A Surfeit of Lampreys

From Graham Greene's Ways of Escape --

"With a novel, which takes perhaps years to write, the author is not the same man at the end of the book as he was at the beginning. It is not only that his characters have developed -- he has developed with them, and this nearly always gives a sense of roughness to the work: a novel can seldom have the sense of perfection which you find in Chekhov's story, 'The Lady with the Dog.' It is the consciousness of that failure which makes the revision of the novel seem endless -- the author is trying in vain to adapt the story to his changed personality -- as though it were something he had begun in childhood and is finishing now in old age. There are moments of despair when he begins the fifth revision of Part One, and he sees the multitude of the new corrections. How can he help feeling, 'This will never end, I shall never again be the same man I was when I wrote this months and months ago.' No wonder that under these conditions a novelist often makes a bad husband or an unstable lover. There is something in his character of the actor who continues to play Othello when he is off the stage, but he is an actor who has lived far too many parts during far too many long runs. He is encrusted with characters. A black taxi-driver in the Caribbean once told me of a body which he had seen lifted from the sea. He said, 'You couldn't tell it was a man's body because of all the lampreys that came up with it.' A horrible image, but it is one which suits the novelist well."
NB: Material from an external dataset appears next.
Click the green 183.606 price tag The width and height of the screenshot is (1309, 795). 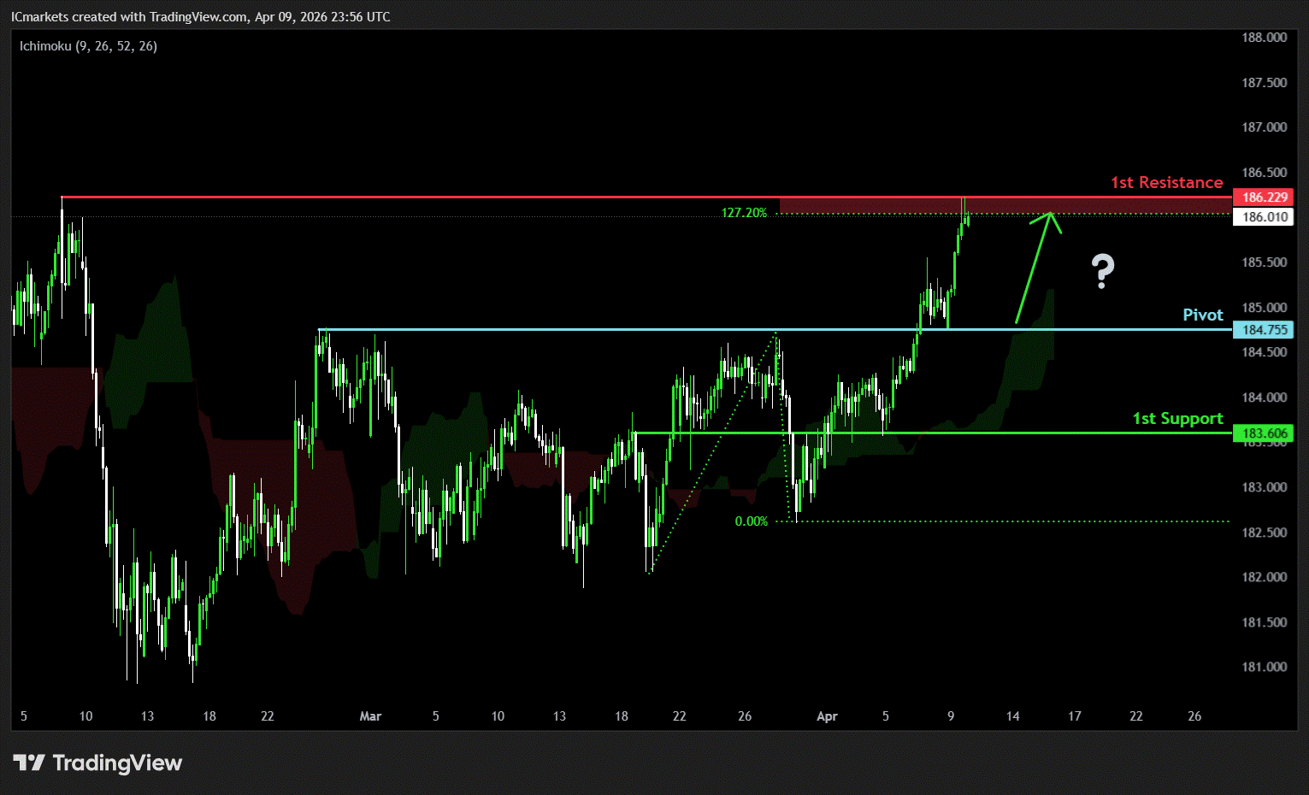coord(1264,433)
Horrible indeed: a lamprey resembles a phallus with teeth. Here is some further encouraging marine biological imagery, from Lorrie Moore's story "How to Become a Writer."
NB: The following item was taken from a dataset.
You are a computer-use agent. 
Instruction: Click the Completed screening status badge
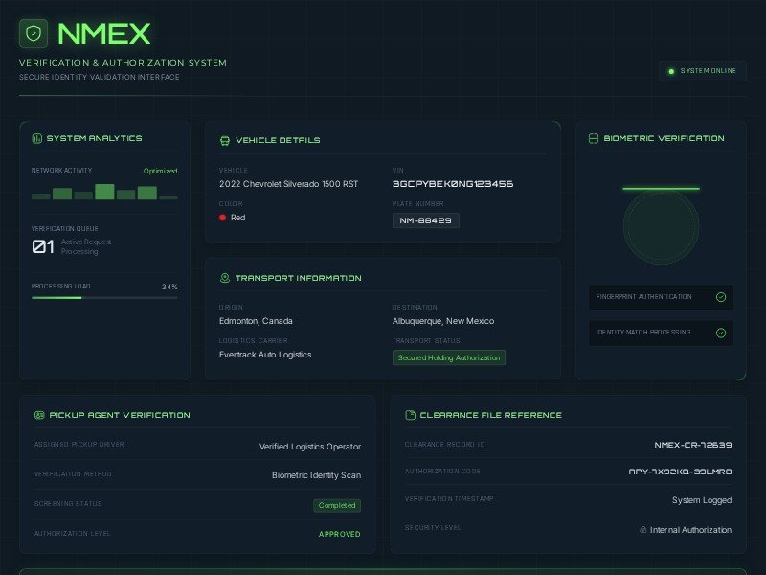click(x=337, y=505)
"Thank god you are taking other courses. You can find sanctuary in nineteenth-century ontological snags and invetebrate courting rituals. Certain globular mollusks have what is called 'Sex by the Arm.' The male octopus, for instance, loses the end of one arm when placing it inside the female body during intercourse. Marine biologists call it 'Seven Heaven.' Be glad you know these things. Be glad you are not just a writer. Apply to law school."

5 thoughts on “A Surfeit of Lampreys”

  1. Greene envisions himself being devoured by his own characters in the form of lampreys — like something out of Dante, no?

  2. Dash of Saffron

    I'm afraid applying to law school isn't quite the panacea that Lorrie Moore makes it out to be… One finds that at the end of it, like at the end of the novel, he is a changed man; one finds that he cannot make a good husband or lover (see the divorce rate of law school students!), etc. etc. Maybe this is just natural progression of life and not a function of writing. What a dreadful thought! But if it is true, then I say choose the profession that makes you happiest at that particular moment, since you are doomed, ultimately, to change into a person you don't recognize, and doomed to make a bad husband or unstable lover. Well then, carry on . . .

  3. Successfully (whatever that may mean) or unsuccessfully, we all overact the part of our favourite character in fiction.

  4. Cynthia Ozick on Isaac Babel — "… coiled in the bottommost pit of every driven writer is an impersonator — protean, volatile, restless and relentless."

  5. E. L. Doctorow — “It may be the peculiar fate of the writer that after a lifetime of writing he becomes mysterious to himself, his identity having dissolved into his books.”